Что за имя! «Лунный цветок»!

— Хочешь пойти со мной?

— Желание светлейшего принца — закон для меня.

Па-Рамессу кивнул и обернулся к Именемипету.

— Ты выбрал себе спутницу?

Тот пробормотал что-то невразумительное. Ему, простому писцу, выбирать себе девушку во Дворце Женщин? Это было против всех правил, но случившееся прошлой ночью и дерзость принца перевернули все понятия о протоколе. Однако медлить с ответом на прямой вопрос Па-Рамессу было верхом неблагодарности.

— Эту! — буркнул он, указывая на пухленькую девицу.

— Дело сделано, — заключил Па-Рамессу и, пожелав доброй ночи старшей хозяйке дворца, которая была ни жива ни мертва от удивления, ушел.
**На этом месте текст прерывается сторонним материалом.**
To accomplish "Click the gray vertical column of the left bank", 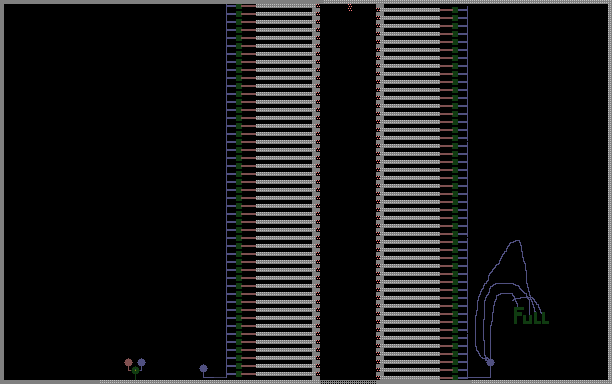I will (x=316, y=192).
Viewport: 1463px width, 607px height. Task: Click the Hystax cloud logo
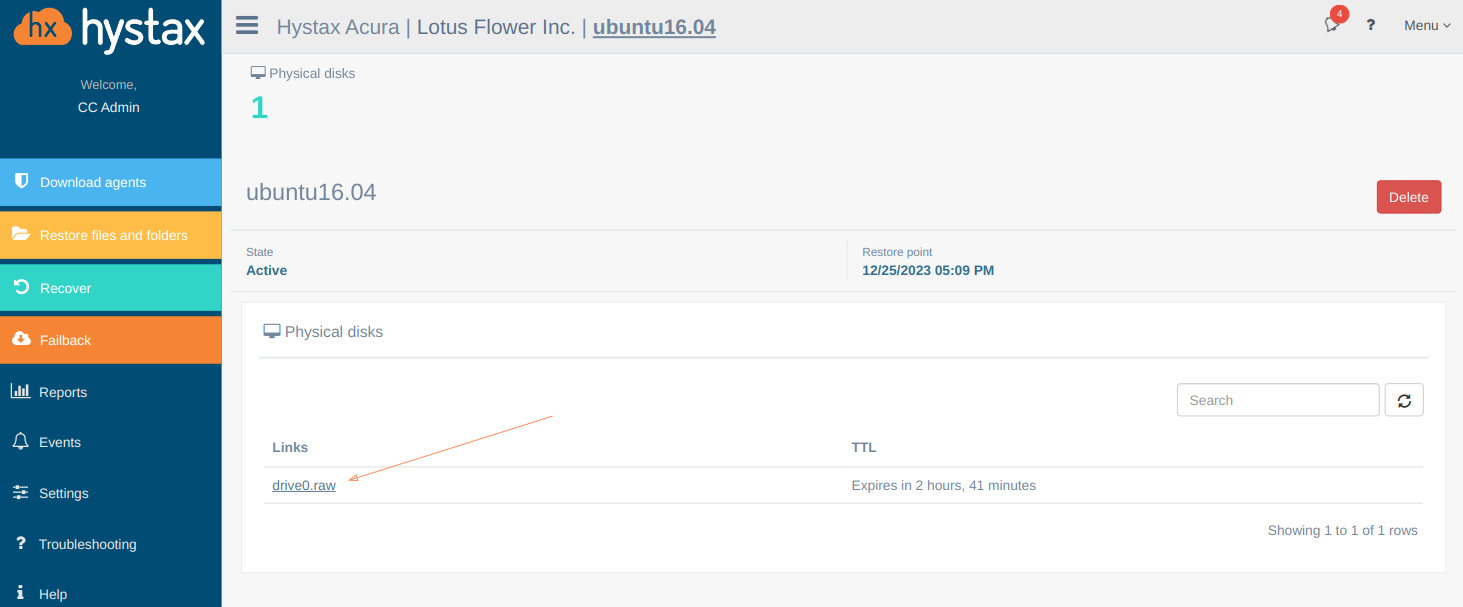[x=44, y=30]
Именемипет следовал за ним по пятам.

Через несколько минут занавеска, закрывавшая дверь в спальню Па-Рамессу, отодвинулась. Появилась Униа.

— Входи.

Ткань платья из тонкого льна с мелко присборенной юбкой трепетала при ходьбе, напоминая легкую рябь на воде. Девушка остановилась у изножья кровати.

— Садись.

Она послушно присела на кровать и посмотрела на принца. Он погладил ее по щеке. Наслышанная о злоключениях своих подружек, она даже не попыталась ответить на ласку. Однако когда он, приподняв ей подбородок, прикоснулся губами к ее губам, девушка встрепенулась — она не только пылко ответила на поцелуй, но и обвила руками шею принца. Не отрываясь от ее губ, Па-Рамессу коснулся рукой ее вздыбивших ткань платья сосков.

— Разденься!

Девушка встала и развязала пояс. Он помог ей снять платье, под которым ничего не оказалось. Па-Рамессу привлек ее к себе, прижимаясь грудью к спине своей избранницы, животом — к ее ягодицам. Только теперь он снял свою набедренную повязку. Он увлек Унию на кровать. Столь желанный эффект, которого не удалось добиться вчерашним мастерицам, возник сам собой, на этот раз не понадобились никакие ухищрения. Па-Рамессу превратился в две ладони, которые ласкали тело девушки от ушей до пальцев ноги. Он был завоевателем, но завоевателем желанным, потому что она ласкала его в ответ со все возрастающей страстью. На смену рукам пришли губы… Цель определилась, натянулась тетива… Униа была девственницей. Она вскрикнула. Потом расслабилась, потом снова оживилась, и ее пальцы с неожиданной силой сжали плечи Па-Рамессу. И вот она застонала. Он был вне себя от восторга. Его живительная сущность текла в тело Унии, и, слившись губами, они пили стоны друг друга.